Extrayez mot pour mot du texte sur Michel Brault le passage qui commence aux mots « Chaque fois, il » et s'arrête après les mots « famille tissée serrée. ».

TEXTE SOURCE:
* * * * *
Chaque fois, il avait tenu la caméra de son oeil si avisé et si aiguisé qu'on lui avait presque toujours prêté la co-réalisation à juste titre.
Il avait aussi réalisé un documentaire où la plupart des noms mentionnés plus haut s'y trouvaient. L'ONF était une petite famille tissée serrée.
Il avait finalement tourné un court-métrage mettant en vedette de très jeunes Louise Marleau et Geneviève Bujold et même le frère non artiste (mais historien) des deux Arcand artistes. Brault tournait nos hivers uniques. Il tournait notre Québec. Mon Québec du 418 dans le court-métrage Geneviève. Un carnaval qui passait devant chez nous, une Terrasse Dufferin 1001 fois empruntées. Une traverse de Lévis tellement connue. En 1965, ma mère habitait le quartier de Bardy, mon père St-Pascal de Kamouraska. Kamouraska...un nom qui servirait justement Geneviève Bujold quand elle aura 29 ans dans un film de Claude Jutra, avec derrière la caméra...Michel Brault.
Mais en automne et en hiver 1965, Brault a 37 ans, Geneviève 23, mais en parait 17. La chimie fonctionne si bien entre les deux qu'elle sera aussi de son prochain projet: son premier long métrage.
Brault fait la rencontre de Denis avec un "Y" Arcand, frère de Bernard dans son court-métrage et découvre le chansonnier Claude Gauthier. Aussitôt, avec Bujold, on tourne un peu de ce qui deviendra Entre La Mer et l'Eau Douce, inspiré du moment de vie de Claude Gauthier en temps qu'artiste, parti d'un petit coin du Québec (St-Irénée) pour venir faire son nom dans la grande ville; Montréal.
* * * * *
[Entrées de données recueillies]
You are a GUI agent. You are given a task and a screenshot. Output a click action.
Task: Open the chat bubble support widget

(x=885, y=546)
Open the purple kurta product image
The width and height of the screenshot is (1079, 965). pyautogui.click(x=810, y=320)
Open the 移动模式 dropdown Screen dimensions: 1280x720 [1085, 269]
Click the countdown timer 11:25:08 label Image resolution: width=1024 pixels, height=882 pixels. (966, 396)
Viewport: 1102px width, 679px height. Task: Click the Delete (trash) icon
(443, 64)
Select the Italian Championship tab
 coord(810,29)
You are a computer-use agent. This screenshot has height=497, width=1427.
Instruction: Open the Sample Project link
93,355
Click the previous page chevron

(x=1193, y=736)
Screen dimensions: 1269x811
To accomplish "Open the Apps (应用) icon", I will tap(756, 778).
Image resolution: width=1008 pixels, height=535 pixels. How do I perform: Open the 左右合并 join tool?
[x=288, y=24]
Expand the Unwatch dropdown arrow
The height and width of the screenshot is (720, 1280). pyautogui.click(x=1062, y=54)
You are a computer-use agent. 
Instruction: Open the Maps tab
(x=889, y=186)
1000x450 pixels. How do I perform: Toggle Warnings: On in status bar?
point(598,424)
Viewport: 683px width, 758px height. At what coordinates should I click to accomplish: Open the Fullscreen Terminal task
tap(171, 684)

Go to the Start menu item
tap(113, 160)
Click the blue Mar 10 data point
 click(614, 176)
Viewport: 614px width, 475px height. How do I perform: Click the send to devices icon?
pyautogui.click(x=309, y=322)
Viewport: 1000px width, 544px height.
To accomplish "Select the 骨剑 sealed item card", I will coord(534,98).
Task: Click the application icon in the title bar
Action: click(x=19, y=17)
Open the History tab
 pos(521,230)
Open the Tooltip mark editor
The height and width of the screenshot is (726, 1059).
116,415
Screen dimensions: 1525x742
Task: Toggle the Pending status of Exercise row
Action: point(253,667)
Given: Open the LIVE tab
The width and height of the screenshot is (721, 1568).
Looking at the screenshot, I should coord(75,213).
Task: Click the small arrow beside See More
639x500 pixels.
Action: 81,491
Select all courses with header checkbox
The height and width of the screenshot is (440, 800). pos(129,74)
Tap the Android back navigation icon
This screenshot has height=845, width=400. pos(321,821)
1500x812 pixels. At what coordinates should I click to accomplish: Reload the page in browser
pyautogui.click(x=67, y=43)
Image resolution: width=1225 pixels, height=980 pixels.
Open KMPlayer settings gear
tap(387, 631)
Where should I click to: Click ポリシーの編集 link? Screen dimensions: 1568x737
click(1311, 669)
* * * * *
RÉPONSE:
Chaque fois, il avait tenu la caméra de son oeil si avisé et si aiguisé qu'on lui avait presque toujours prêté la co-réalisation à juste titre.
Il avait aussi réalisé un documentaire où la plupart des noms mentionnés plus haut s'y trouvaient. L'ONF était une petite famille tissée serrée.